=== Section Start ===

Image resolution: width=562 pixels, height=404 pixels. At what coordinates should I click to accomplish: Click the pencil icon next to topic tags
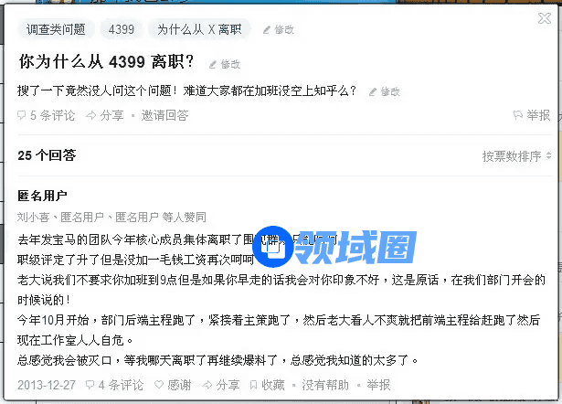coord(267,30)

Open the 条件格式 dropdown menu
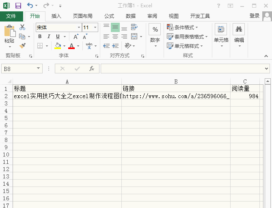pyautogui.click(x=182, y=27)
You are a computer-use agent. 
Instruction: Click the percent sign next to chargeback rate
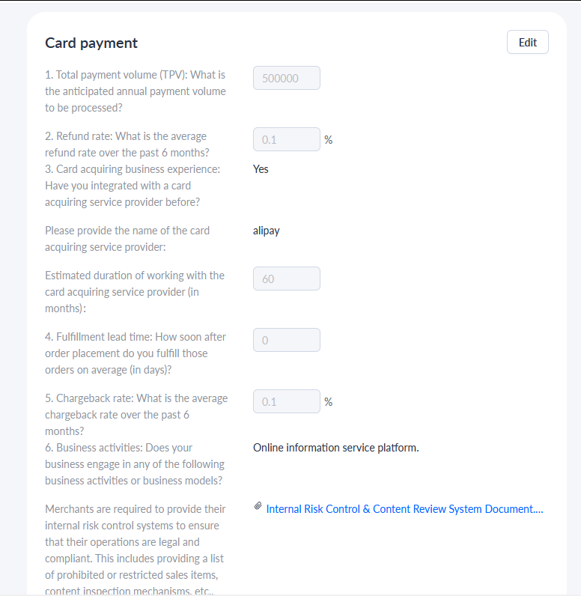(x=328, y=402)
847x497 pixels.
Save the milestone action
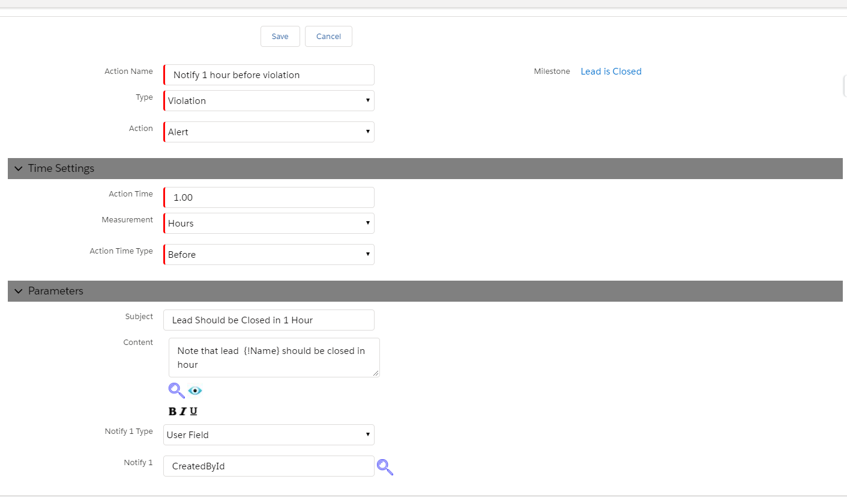[280, 36]
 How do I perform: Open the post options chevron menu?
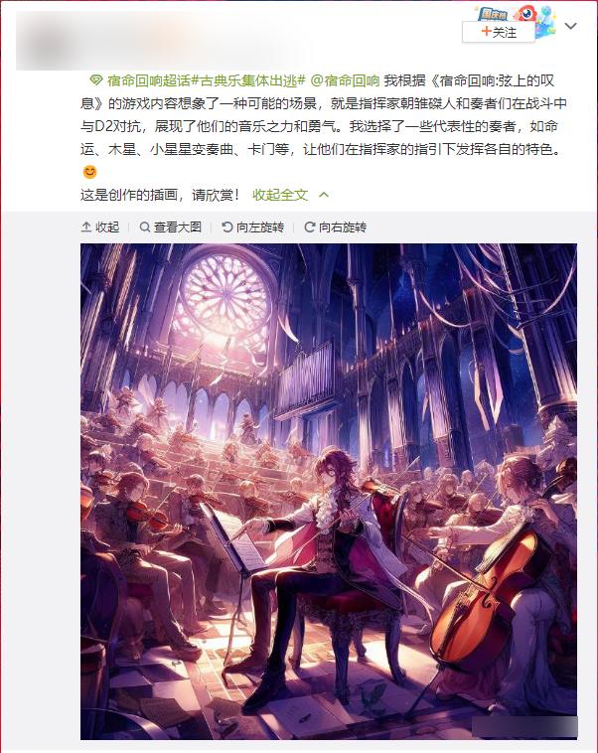coord(570,26)
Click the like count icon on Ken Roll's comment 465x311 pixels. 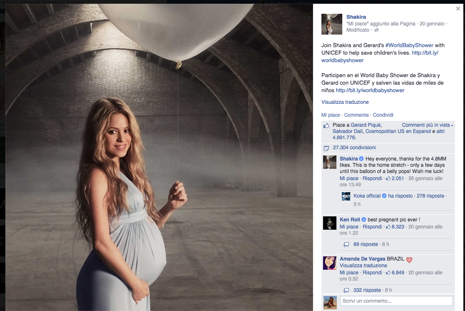pyautogui.click(x=388, y=227)
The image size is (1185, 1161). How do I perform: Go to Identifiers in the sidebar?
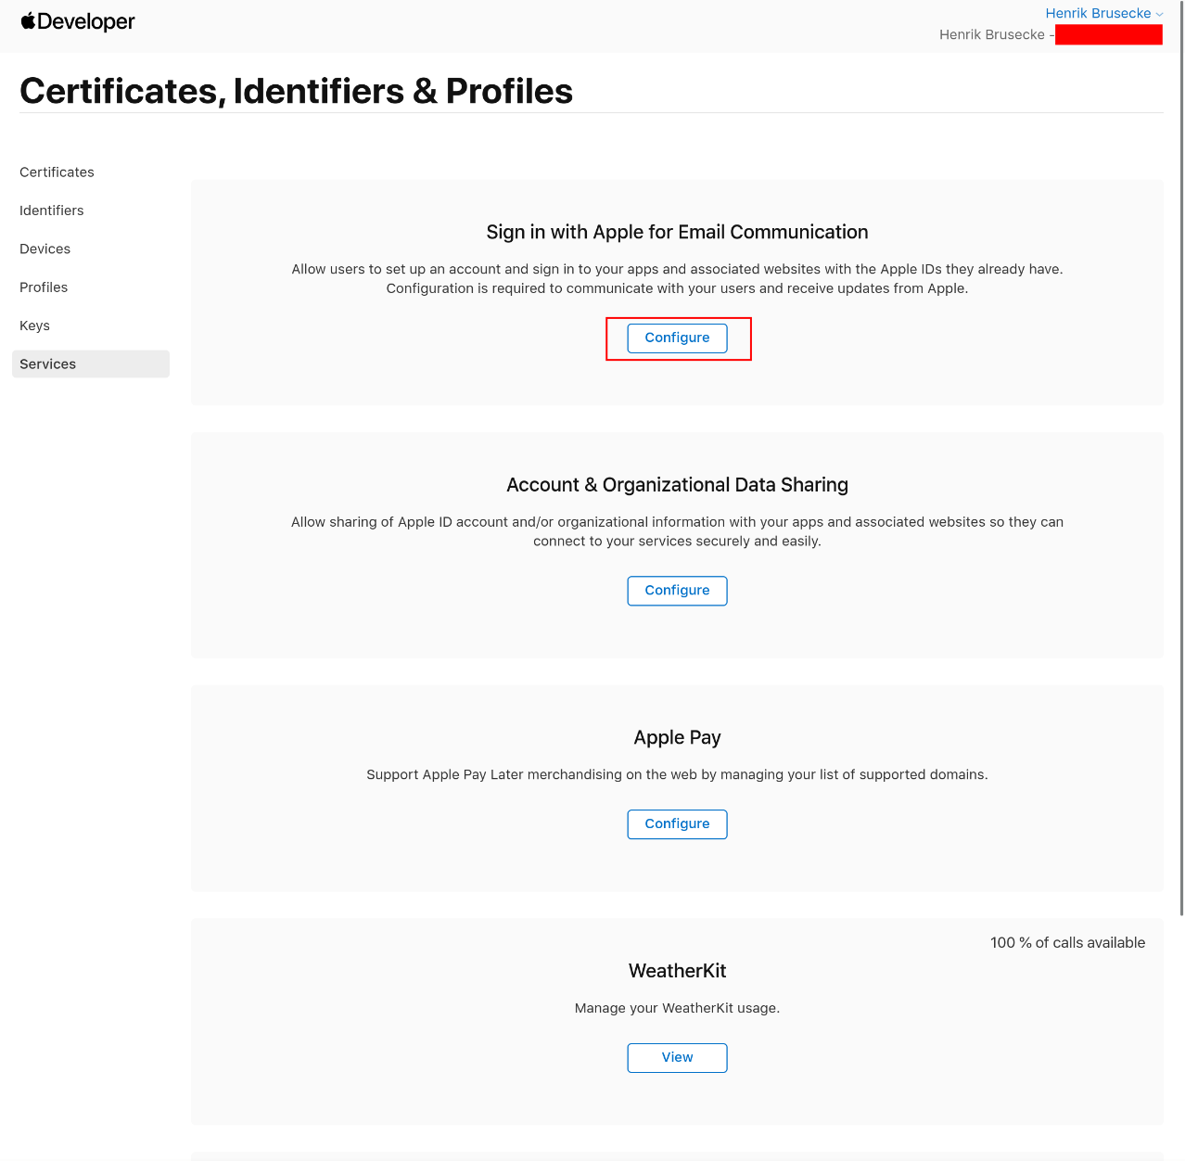point(52,211)
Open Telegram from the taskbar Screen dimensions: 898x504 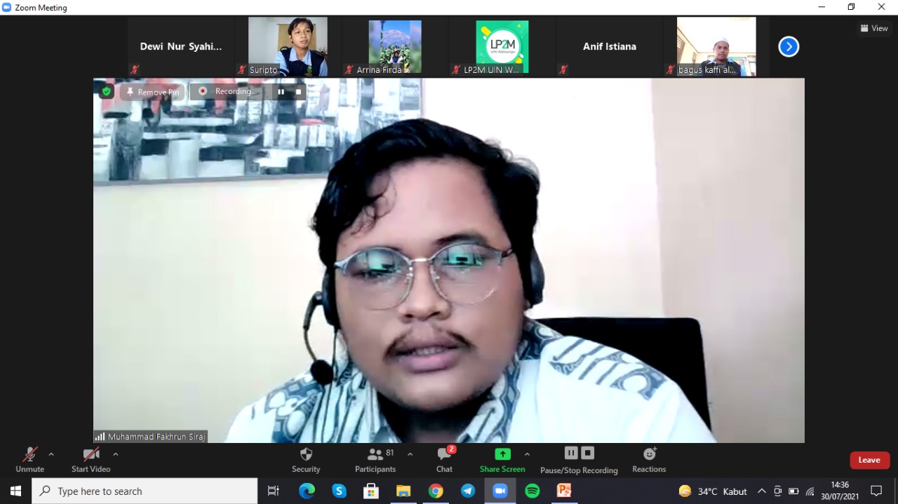click(x=468, y=491)
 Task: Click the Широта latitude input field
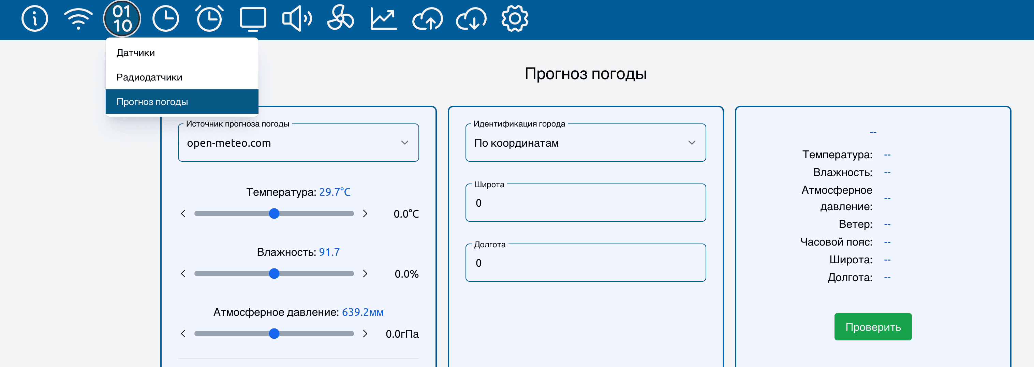coord(585,203)

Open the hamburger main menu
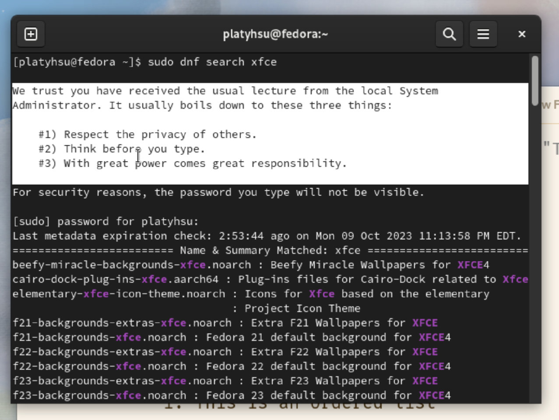click(483, 34)
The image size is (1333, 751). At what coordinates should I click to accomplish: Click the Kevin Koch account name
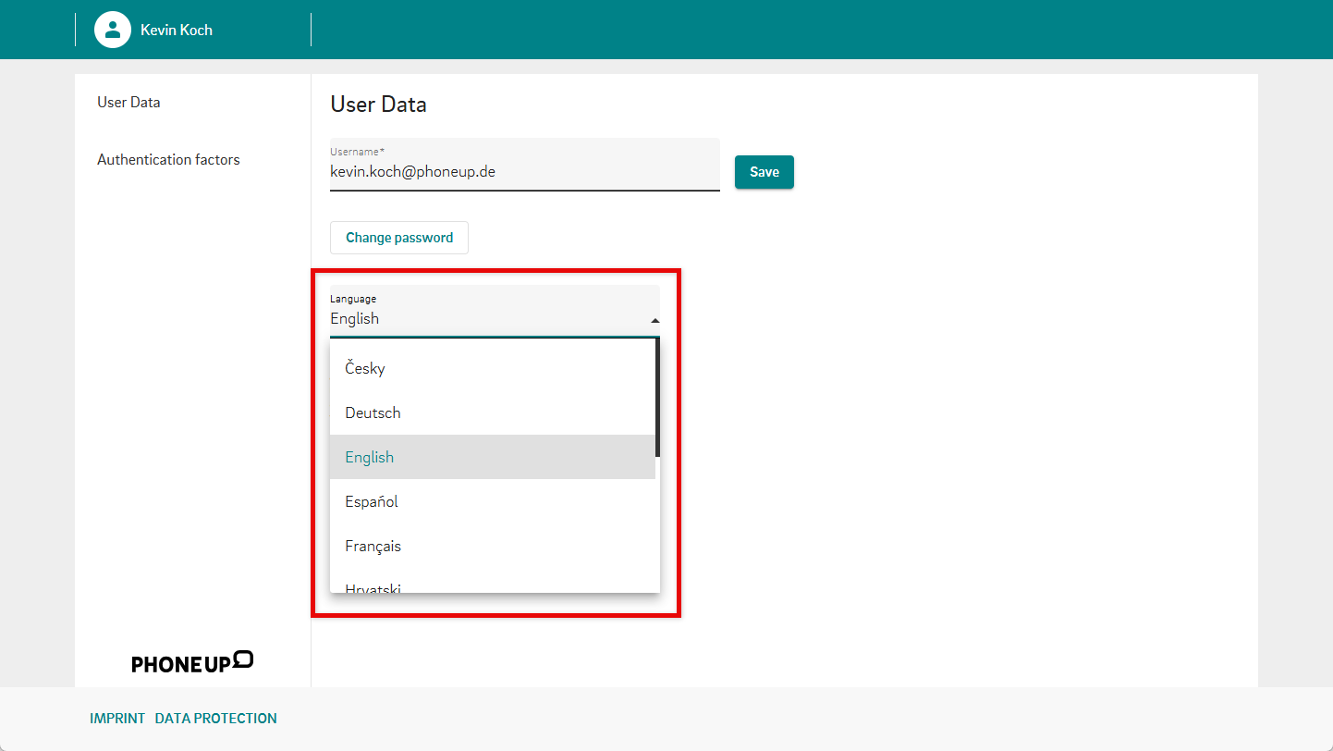point(177,30)
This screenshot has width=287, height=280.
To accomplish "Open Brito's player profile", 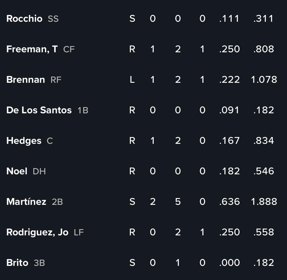I will pos(18,262).
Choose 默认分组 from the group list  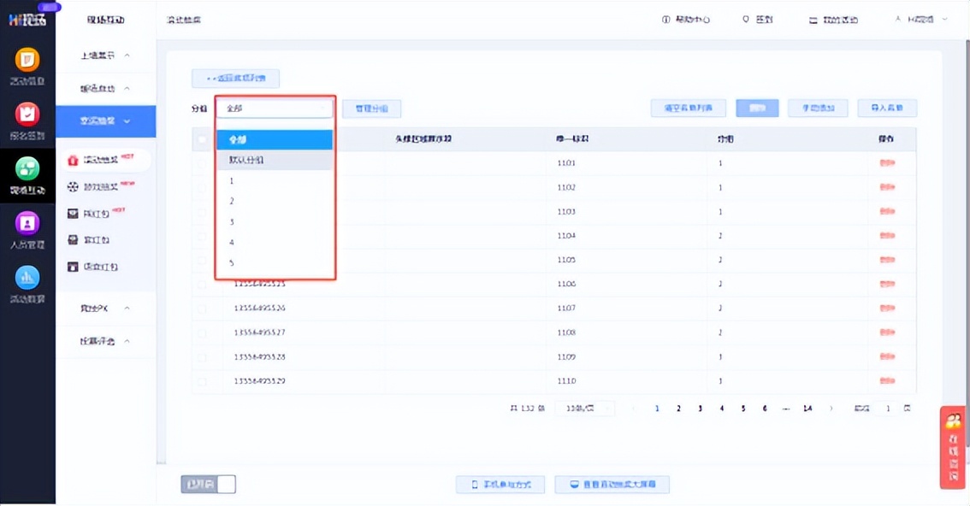click(x=274, y=160)
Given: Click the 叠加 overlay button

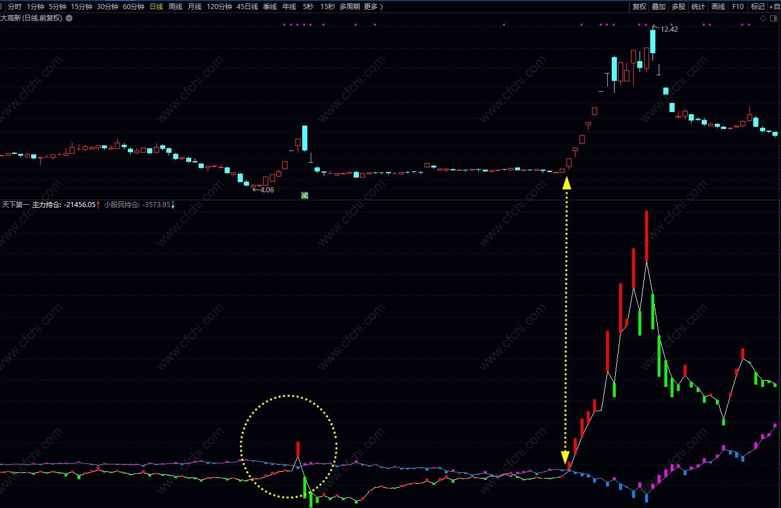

=== Section End ===

▶ What is expected
From the listing above, restate verbatim the lines running from the one with "Open the hamburger main menu" through the one with "This screenshot has width=287, height=280.", inclusive, but not the pictures.

▶ Solution
Open the hamburger main menu
click(483, 34)
The image size is (1333, 751). At what coordinates should I click to accomplish: Click the Kevin Koch account name
point(177,30)
This screenshot has width=287, height=280.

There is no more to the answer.